Claro, que por conta dessa interpretação quase fui reprovado na disciplina do mestrado, o que significaria ser expulso do curso. Troquei e-mails com a professora até ela afirmar que meu trabalho estava ficando bom, aí inclui minha conclusão irritante, divergente e criativa. A nota foi a menor possível com declarações de desagrado e desqualificação. Não se deveria levar o que Frege escreveu tão a sério se não leio alemão, inglês etc.; se não tenho acesso ao texto original a não ser por traduções distorcidas etc. Multiplicam-se os pressupostos para dizer que não se pode dizer.

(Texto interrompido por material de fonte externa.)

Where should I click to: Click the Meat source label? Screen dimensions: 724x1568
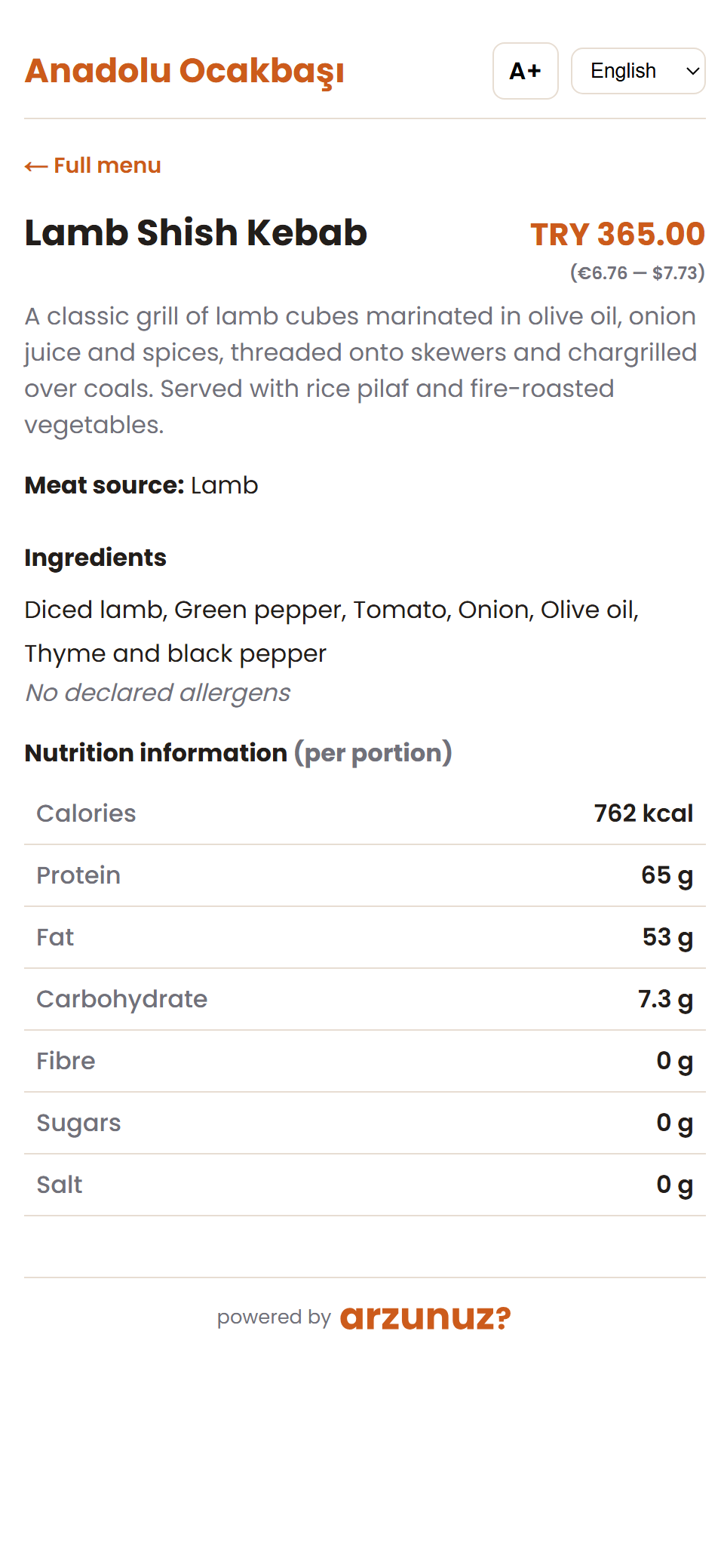[104, 485]
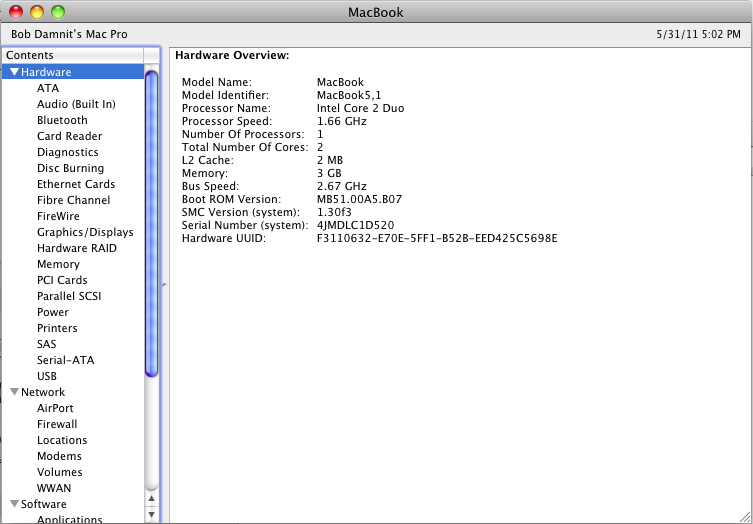Click the sidebar scrollbar down arrow
753x524 pixels.
click(152, 515)
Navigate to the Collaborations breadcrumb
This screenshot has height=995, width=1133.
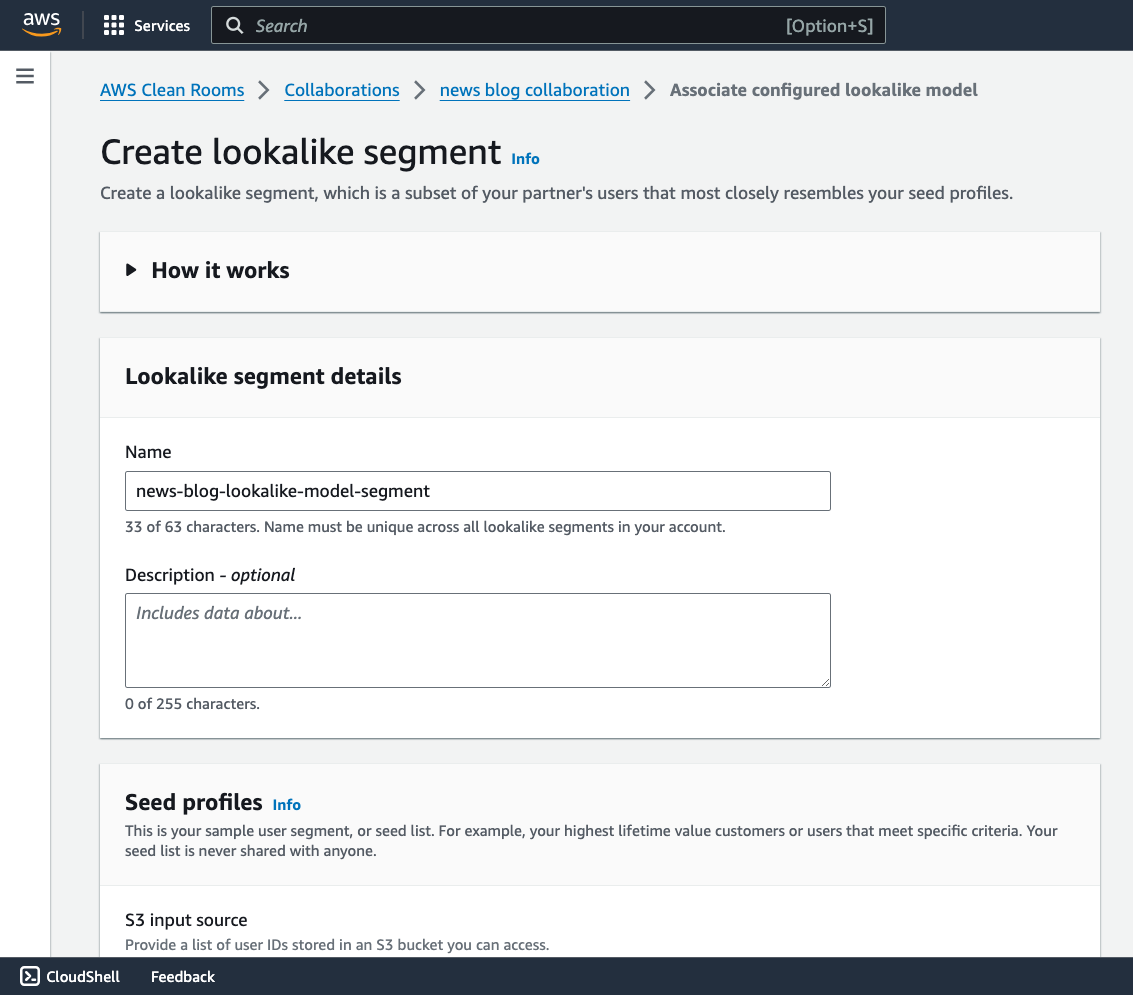(342, 90)
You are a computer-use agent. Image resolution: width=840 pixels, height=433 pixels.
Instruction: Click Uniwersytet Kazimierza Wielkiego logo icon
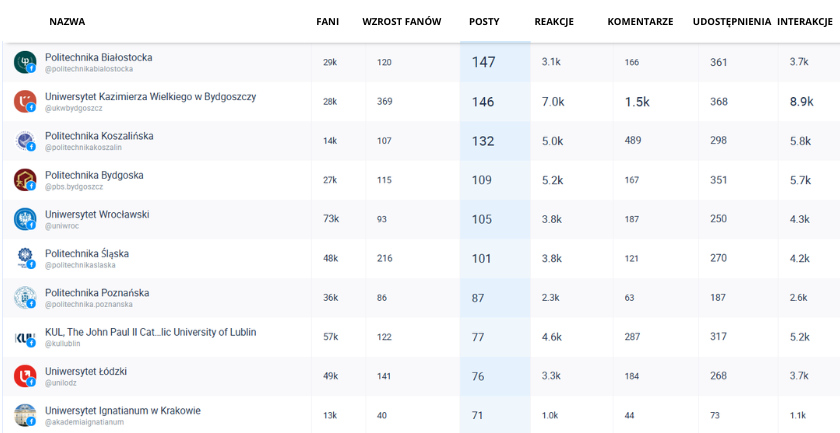pos(25,101)
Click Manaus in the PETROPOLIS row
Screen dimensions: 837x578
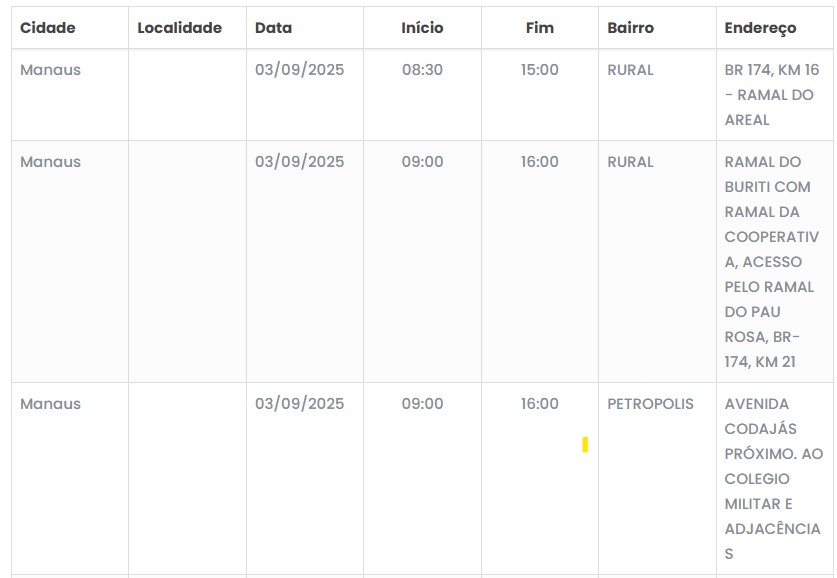click(x=50, y=404)
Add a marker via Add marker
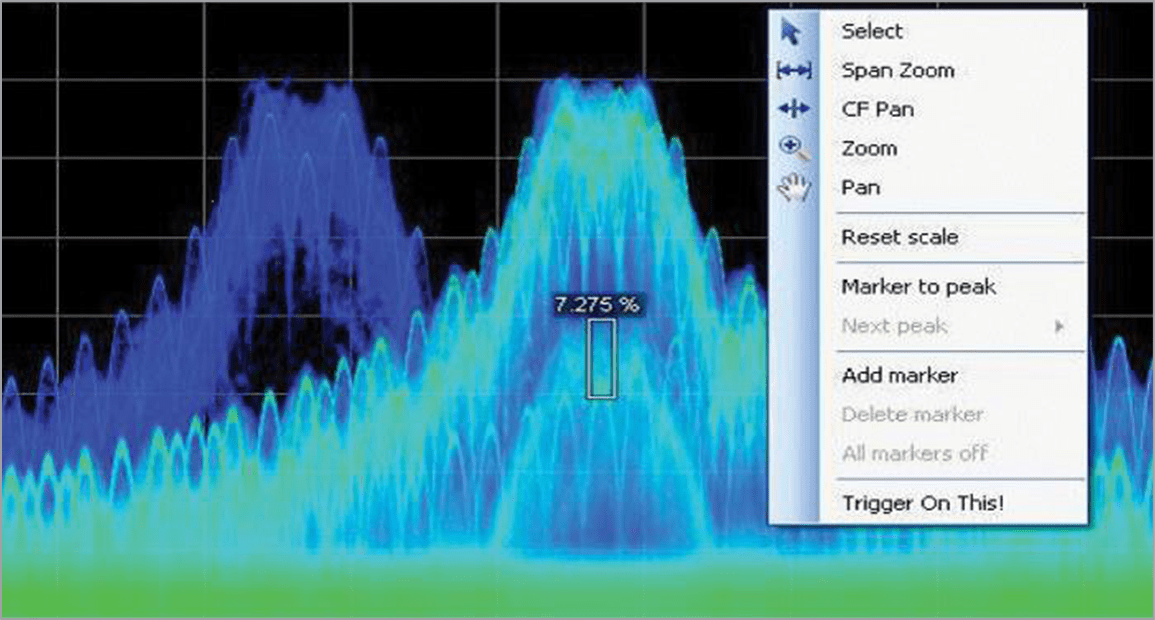Screen dimensions: 1155x620 tap(899, 376)
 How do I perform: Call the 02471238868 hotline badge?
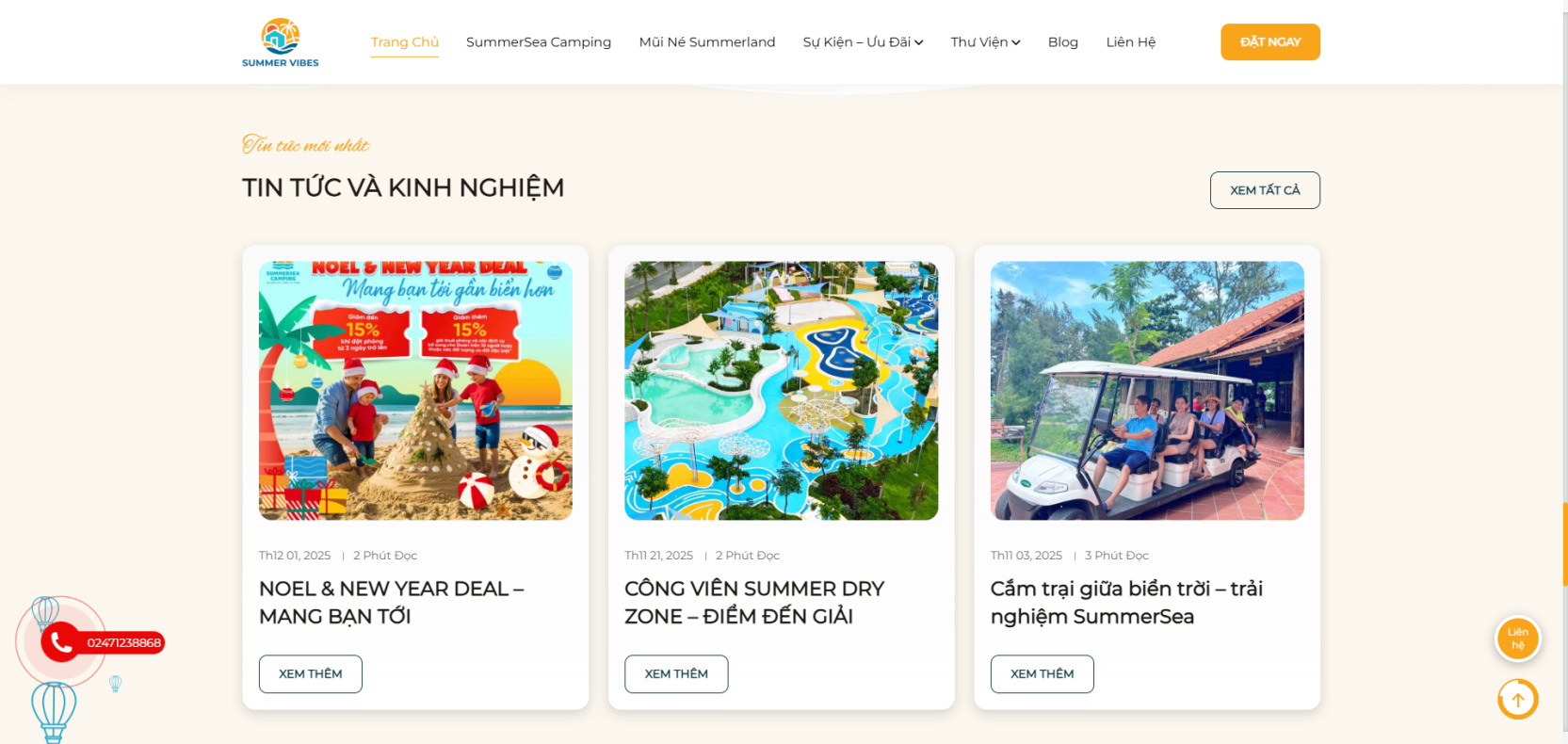click(x=123, y=642)
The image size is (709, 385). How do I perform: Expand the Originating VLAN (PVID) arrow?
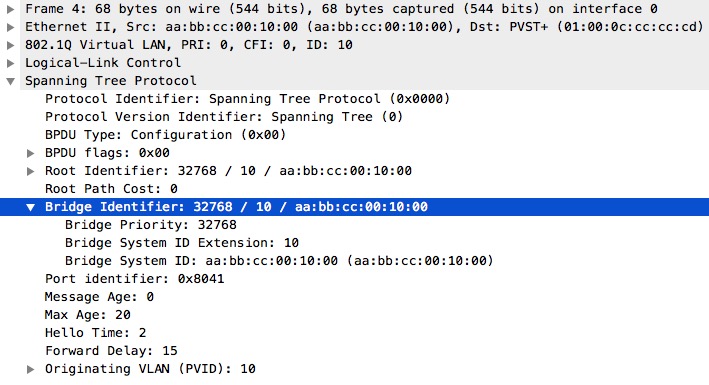point(30,369)
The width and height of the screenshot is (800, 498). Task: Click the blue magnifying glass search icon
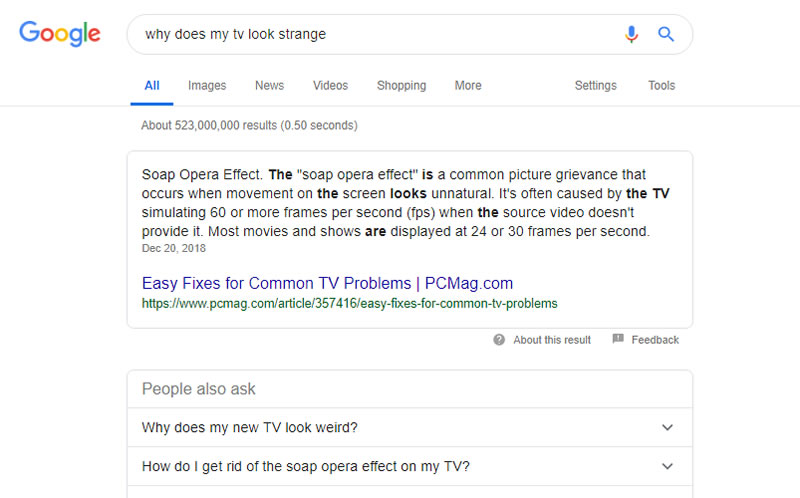tap(666, 34)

Mas o meu “erro” mais antigo talvez seja o mais fértil. Tive muitas dificuldades para na escrita diferenciar quando escrever “e” ou “é”. Claro, “é” do verbo ser indica que algo existe; e “e” mostra que algo se conecta a algo. Mas a minha apreensão das coisas, da “realidade” foi sempre relacional e não se fixava em uma ontologia. Imagine o piseiro, o misere que Jacques Derrida faria se tivesse como língua materna o português e esse “e” que “é”. E se esse erro não fosse um erro, mas uma compreensão das formas de vida abrigadas nessa língua? Aí eu poderia cantar com Tom Jobim sem conseguir diferenciar quando o e é ou quando o é e: “É um passo, é uma ponte, é um sapo, é uma rã/ É um resto de mato na luz da manhã/ São as águas de março fechando o verão/ É a promessa de vida no teu coração”.*

*Com certeza esse ponto final merece muito mais explicação e cuidado. Mas para isso indico a fantástica Gramática Pedagógica do Português Brasileiro (São Paulo: Parábola Editorial, 2012) de Marcos Bagno em que desenvolve num tópico “A história de ser e estar” (p. 609-615) e explica como esse verbo pode ser tomado como elemento de ligação, sem predicação; e quando fala dos “Verbos existenciais ou apresentacionais” (p.620-624), que podem ser omitidos sem que se perca o sentido do enunciado.